• **Description of the task**
Repeat the entries below exactly, missing none.

• **Data supplied**
#####

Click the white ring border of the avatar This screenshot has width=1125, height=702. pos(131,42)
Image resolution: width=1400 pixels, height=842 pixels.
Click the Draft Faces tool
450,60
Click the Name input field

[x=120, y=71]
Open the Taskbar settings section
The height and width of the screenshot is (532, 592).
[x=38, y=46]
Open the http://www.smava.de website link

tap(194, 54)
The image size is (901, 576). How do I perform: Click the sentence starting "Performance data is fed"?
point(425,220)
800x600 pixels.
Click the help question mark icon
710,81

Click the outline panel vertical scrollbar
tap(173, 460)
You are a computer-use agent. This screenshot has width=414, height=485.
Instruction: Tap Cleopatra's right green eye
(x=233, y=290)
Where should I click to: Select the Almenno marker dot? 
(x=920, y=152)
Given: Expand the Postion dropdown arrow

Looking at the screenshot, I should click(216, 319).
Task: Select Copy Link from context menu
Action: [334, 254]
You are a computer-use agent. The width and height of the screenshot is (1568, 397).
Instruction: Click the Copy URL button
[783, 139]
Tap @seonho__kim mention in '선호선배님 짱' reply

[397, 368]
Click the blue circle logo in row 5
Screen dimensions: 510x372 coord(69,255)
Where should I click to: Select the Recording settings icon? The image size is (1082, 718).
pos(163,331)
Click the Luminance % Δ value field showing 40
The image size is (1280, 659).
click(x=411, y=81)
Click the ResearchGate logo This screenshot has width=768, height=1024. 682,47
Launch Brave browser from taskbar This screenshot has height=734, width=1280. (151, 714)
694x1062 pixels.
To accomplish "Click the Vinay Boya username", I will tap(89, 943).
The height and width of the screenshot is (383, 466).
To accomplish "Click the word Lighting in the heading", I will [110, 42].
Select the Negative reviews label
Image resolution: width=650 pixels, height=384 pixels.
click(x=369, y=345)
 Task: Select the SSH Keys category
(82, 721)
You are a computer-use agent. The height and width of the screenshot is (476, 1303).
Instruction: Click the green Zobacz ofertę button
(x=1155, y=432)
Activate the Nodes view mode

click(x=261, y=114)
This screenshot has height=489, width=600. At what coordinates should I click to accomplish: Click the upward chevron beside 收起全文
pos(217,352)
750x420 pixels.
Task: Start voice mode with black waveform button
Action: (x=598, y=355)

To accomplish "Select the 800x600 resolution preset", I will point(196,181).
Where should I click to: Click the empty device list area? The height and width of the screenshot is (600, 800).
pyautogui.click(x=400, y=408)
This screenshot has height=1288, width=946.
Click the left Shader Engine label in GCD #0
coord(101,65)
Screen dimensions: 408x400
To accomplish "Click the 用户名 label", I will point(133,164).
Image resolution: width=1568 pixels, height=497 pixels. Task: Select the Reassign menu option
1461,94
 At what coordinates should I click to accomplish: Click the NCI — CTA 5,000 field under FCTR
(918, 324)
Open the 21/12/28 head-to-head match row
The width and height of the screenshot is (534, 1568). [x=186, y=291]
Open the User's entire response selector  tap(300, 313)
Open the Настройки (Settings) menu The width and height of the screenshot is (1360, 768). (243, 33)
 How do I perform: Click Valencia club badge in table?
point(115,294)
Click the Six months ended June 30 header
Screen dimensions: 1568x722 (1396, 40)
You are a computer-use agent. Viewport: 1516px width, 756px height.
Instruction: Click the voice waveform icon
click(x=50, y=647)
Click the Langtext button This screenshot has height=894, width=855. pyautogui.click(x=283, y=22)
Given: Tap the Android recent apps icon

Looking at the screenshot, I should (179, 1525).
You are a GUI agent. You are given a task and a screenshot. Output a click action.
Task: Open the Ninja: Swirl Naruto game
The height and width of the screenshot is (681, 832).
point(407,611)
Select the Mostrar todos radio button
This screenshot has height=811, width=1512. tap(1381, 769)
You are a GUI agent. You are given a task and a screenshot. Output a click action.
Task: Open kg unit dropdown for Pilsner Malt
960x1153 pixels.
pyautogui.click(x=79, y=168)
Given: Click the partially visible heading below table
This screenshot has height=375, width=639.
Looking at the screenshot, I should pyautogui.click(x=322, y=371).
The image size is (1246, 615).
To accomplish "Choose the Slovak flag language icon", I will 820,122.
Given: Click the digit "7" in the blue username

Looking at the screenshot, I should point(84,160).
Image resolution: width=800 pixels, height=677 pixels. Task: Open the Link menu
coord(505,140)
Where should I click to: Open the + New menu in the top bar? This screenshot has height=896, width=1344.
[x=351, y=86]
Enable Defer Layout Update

#####

• **Response to this task**
Click the white ring border of the avatar This screenshot has width=1125, height=702. pos(131,42)
Image resolution: width=1400 pixels, height=842 pixels.
Click the Draft Faces tool
450,60
Click the Name input field

[x=120, y=71]
Open the Taskbar settings section
The height and width of the screenshot is (532, 592).
[x=38, y=46]
Open the http://www.smava.de website link

tap(194, 54)
The image size is (901, 576). How do I perform: Click the sentence starting "Performance data is fed"?
point(425,220)
800x600 pixels.
Click the help question mark icon
710,81

Click the outline panel vertical scrollbar
tap(173, 460)
You are a computer-use agent. This screenshot has width=414, height=485.
Instruction: Tap Cleopatra's right green eye
(x=233, y=290)
Where should I click to: Select the Almenno marker dot? 
(x=920, y=152)
Given: Expand the Postion dropdown arrow

Looking at the screenshot, I should click(216, 319).
Task: Select Copy Link from context menu
Action: [334, 254]
You are a computer-use agent. The width and height of the screenshot is (1568, 397).
Instruction: Click the Copy URL button
[783, 139]
Tap @seonho__kim mention in '선호선배님 짱' reply

[397, 368]
Click the blue circle logo in row 5
Screen dimensions: 510x372 coord(69,255)
Where should I click to: Select the Recording settings icon? The image size is (1082, 718).
pos(163,331)
Click the Luminance % Δ value field showing 40
The image size is (1280, 659).
click(x=411, y=81)
Click the ResearchGate logo This screenshot has width=768, height=1024. 682,47
Launch Brave browser from taskbar This screenshot has height=734, width=1280. (151, 714)
694x1062 pixels.
To accomplish "Click the Vinay Boya username", I will tap(89, 943).
The height and width of the screenshot is (383, 466).
To accomplish "Click the word Lighting in the heading", I will [110, 42].
Select the Negative reviews label
Image resolution: width=650 pixels, height=384 pixels.
click(x=369, y=345)
 Task: Select the SSH Keys category
(82, 721)
You are a computer-use agent. The height and width of the screenshot is (476, 1303).
Instruction: Click the green Zobacz ofertę button
(x=1155, y=432)
Activate the Nodes view mode

click(x=261, y=114)
This screenshot has height=489, width=600. At what coordinates should I click to accomplish: Click the upward chevron beside 收起全文
pos(217,352)
750x420 pixels.
Task: Start voice mode with black waveform button
Action: (x=598, y=355)

To accomplish "Select the 800x600 resolution preset", I will point(196,181).
Where should I click to: Click the empty device list area? The height and width of the screenshot is (600, 800).
pyautogui.click(x=400, y=408)
This screenshot has height=1288, width=946.
Click the left Shader Engine label in GCD #0
coord(101,65)
Screen dimensions: 408x400
To accomplish "Click the 用户名 label", I will point(133,164).
Image resolution: width=1568 pixels, height=497 pixels. Task: Select the Reassign menu option
1461,94
 At what coordinates should I click to accomplish: Click the NCI — CTA 5,000 field under FCTR
(918, 324)
Open the 21/12/28 head-to-head match row
The width and height of the screenshot is (534, 1568). [x=186, y=291]
Open the User's entire response selector  tap(300, 313)
Open the Настройки (Settings) menu The width and height of the screenshot is (1360, 768). (243, 33)
 How do I perform: Click Valencia club badge in table?
point(115,294)
Click the Six months ended June 30 header
Screen dimensions: 1568x722 (1396, 40)
You are a computer-use agent. Viewport: 1516px width, 756px height.
Instruction: Click the voice waveform icon
click(x=50, y=647)
Click the Langtext button This screenshot has height=894, width=855. pyautogui.click(x=283, y=22)
Given: Tap the Android recent apps icon

Looking at the screenshot, I should (179, 1525).
You are a GUI agent. You are given a task and a screenshot. Output a click action.
Task: Open the Ninja: Swirl Naruto game
The height and width of the screenshot is (681, 832).
point(407,611)
Select the Mostrar todos radio button
This screenshot has height=811, width=1512. tap(1381, 769)
You are a GUI agent. You are given a task and a screenshot. Output a click action.
Task: Open kg unit dropdown for Pilsner Malt
960x1153 pixels.
pyautogui.click(x=79, y=168)
Given: Click the partially visible heading below table
This screenshot has height=375, width=639.
Looking at the screenshot, I should pyautogui.click(x=322, y=371).
The image size is (1246, 615).
To accomplish "Choose the Slovak flag language icon", I will 820,122.
Given: Click the digit "7" in the blue username

Looking at the screenshot, I should point(84,160).
Image resolution: width=800 pixels, height=677 pixels. Task: Open the Link menu
coord(505,140)
Where should I click to: Open the + New menu in the top bar? This screenshot has height=896, width=1344.
[x=351, y=86]
Enable Defer Layout Update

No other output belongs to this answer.